How Do You Show All Posts In A Category On WordPress?
Apr 27th, 2007 by Greg Bulmash
It's a common frustration for people running WordPress. You set the number of posts displayed per page in the "Options|Reading" tab with the "Show At Most" option, and it uses that number both for your front page and for all the archive pages (category archive, monthly archive, etc.). So if you're showing four posts on the front page, and you've got 60 posts in a category, the category archive has 15 pages, and you want one page (maybe for easier navigation, maybe for SEO reasons).
How do you fix that? I'll tell you.
When trying to figure it out, I went to Google, and most of the instructions I found had to do with setting that number really high, then artificially terminating the loop count on the front page to limit it to 3 or 4 or whatever number you wanted. This works, but it requires multiple lines of code in multiple places and is easy to get wrong, breaking your front page.
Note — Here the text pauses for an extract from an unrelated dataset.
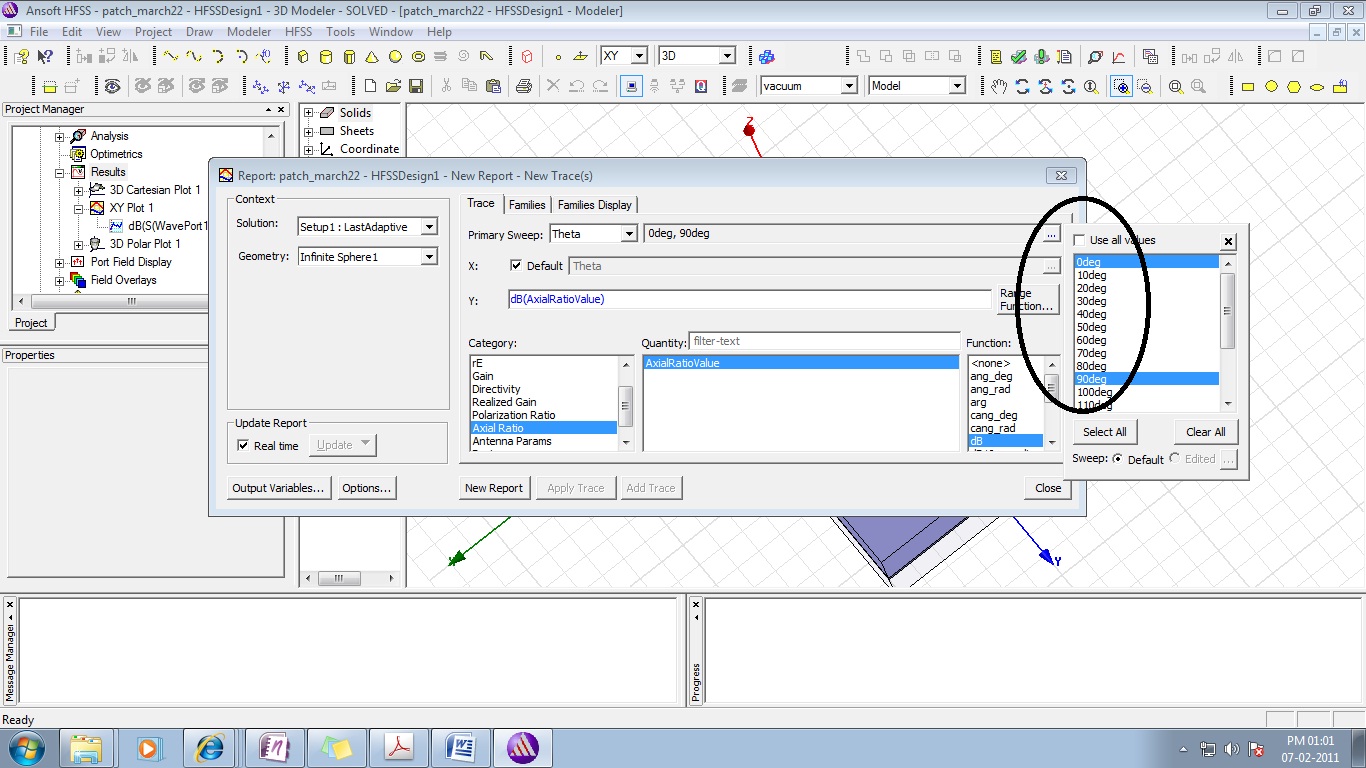Uncheck the Real time update checkbox

pos(243,446)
I found something simpler.
The trick is that the query that tells your archive page to use the default you set on "Options|Reading" can be overridden with a single line of code. It takes four steps:
- Find your archive page template.
- Insert one line of code.
- Edit one line of code.
- Save your archive page template.
Step 1: Find Your Archive Page Template
On later versions of WordPress, in the administration section, you're going to want to click the "Presentation" option, then click "Theme Editor" in the sub-options. This will allow you to edit your current theme in your browser without having to bother with all sorts of FTP'ing up and down. Here's what it looks like when I do it.

Once you're in there, your job is to find the file that controls your archive pages. I use the Misty Look 2.3 template and it has two pages named "Archives".
How did I find out which one was the one? Simple... All of these templates are HTML, not PHP. They have PHP inserted between tags that look like <?php ... ?>. Anything outside of those tags will be plain old HTML. So after the first or second one of those <?php ... ?> bits, drop in a piece of text that says something like "this is the first archive page". Then click the "update file" button.
Now go look at the category page on your site. Do a fresh load or reload to make sure it's using the latest version of everything. Does it have that text? If it does, you've likely found the archive page. If not... go back to the "Theme Editor" page, remove that bit of text, update the file, and then try a different file. That's how I found out which of my two "Archives" pages was the one to edit.
Found it? Cool, you have completed the hardest part of the whole process. The rest should be easy.
Step 2: Insert One Line Of Code
So, here's how it works. In general, with later versions of WordPress, your archive page template will begin with...
<?php get_header();?>
Right after that, you're going to insert...
<?php if(is_archive) query_posts($query_string . "&posts_per_page=500"); ?>
First you have the "if(is_archive)" bit. That's important. If this template is controling other pages that aren't archive pages, you don't want to mess them up. So this instruction will only execute when WordPress knows it's displaying an archive of posts.
Second, if you have a category with more than 500 posts, you might want to increase that 500 to a higher number. But for most people, it should do the trick. If you have less than 500 posts in the category, it'll just show as many as you have. And now... you're done with Step 2.
Step 3: Edit One Line Of Code
If we ended with Step 2, we'd be okay, but we'd have a link at the bottom of the page that says "Next" or "More", but leads to an error message because there are no more posts in the category. If you're cool with that being there, skip to step 4.
You didn't skip to step 4, so I'm assuming you don't want that link. It's relatively easy to remove. Down near the bottom of the template, you'll find a PHP insert that looks like
<?php posts_nav_link(....) ?>. Whatever's between those parentheses can vary depending on how the theme designer wants the link to look. Change it to: <?php if(!is_archive) posts_nav_link(....) ?>.
Yup, all you're doing is adding "if(!is_archive)" between "php" and "posts_nav_link". Again, in case this template handles more than archive pages, you may want that link there in some cases. This tells WordPress to only execute the code that inserts that "next" link if the content being shown isn't an archive.
Step three... done.
Step 4: Save Your Archive Page Template
Remember in Step 1, when we were checking pages to make sure which one controlled the archive page? And remember how you'd click the "update file" button to save a change you'd made?
Click it.
You're done.
And That's It
When you view your category pages, you should now have all the posts for that category displaying, but your front page should only be showing the number of posts you set in that "Show At Most" option. Voila.
One small caution... if you change themes, you'll have to do this again in the new theme. So, just in case, bookmark this post.
Thanks - I'm working on my new site (which isn't up yet) and this was v.helpful!
Hi there,
Not sure if its even possible but I want this scenario but instead of just the home page showing a few posts. I want each category post to show say just 5 most recent posts and then the next page (e.g page 2) be an archive of all posts in the category. Is this possible?
@Saffron,
It's VERY possible, but would require about 2 hours to figure out and test. Just don't have time for that right now. Sorry. I'll keep it in mind for a future blog post.